Operating heavy machinery in sssssssusususussssssssssub-zero temperatures calls for special preparations.  As long as you can start the machine, you’re generally good to go– put on some warm clothes and get on out there, right?  This weekend I was reminded the hard way that it’s not that simple.

It’s Sunday morning and I’m stuck with a rented excavator that won’t start.  I’ve taken the battery out and am now trying to warm it.  With half the day gone by, my progress level is equal to the temperature outside: zero. The battery is still on the charger… I’ll write while I wait…    Hopefully by the time I finish this article things will have turned out for the better…

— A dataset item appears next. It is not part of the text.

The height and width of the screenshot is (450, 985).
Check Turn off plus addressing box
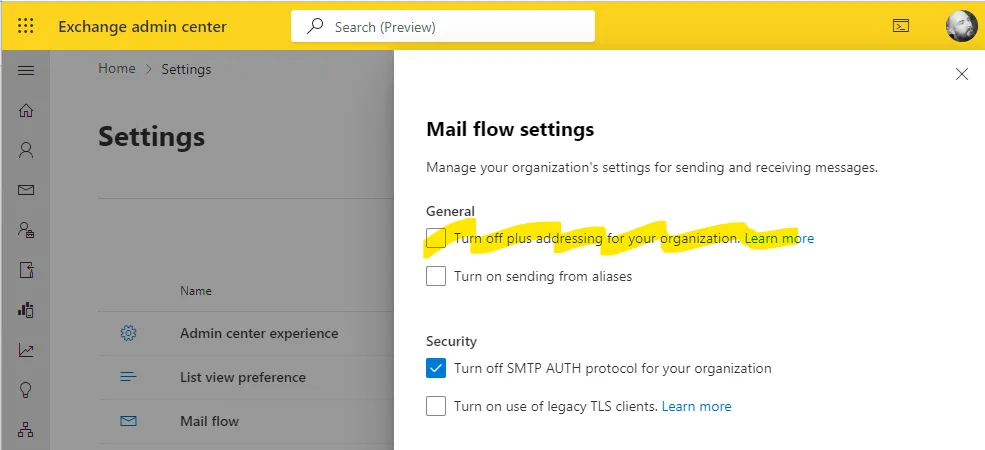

This weekend I decided to rent an excavator to get ahead on a road building project.  I’m carving out about a thousand-foot stretch along the treeline of one of my fields.  “An excavator???- But it’s freezing cold out there,” was the first remark from the guy working the rental shop.  “Yea, you’re right,” I told him.  I had also been telling myself I might be crazy all along.  But a respected contractor told me once that winter can be one of the best times to dig on a building project.  The frost cuts down on the muddymess and traction for your machinery can be superior.  I had also confirmed that the ground was soft under the 8-inches of fluffy snow we just had.  I hand-dug a few test holes.  Despite deep frost above ground, the soil below was still as soft as warm butter!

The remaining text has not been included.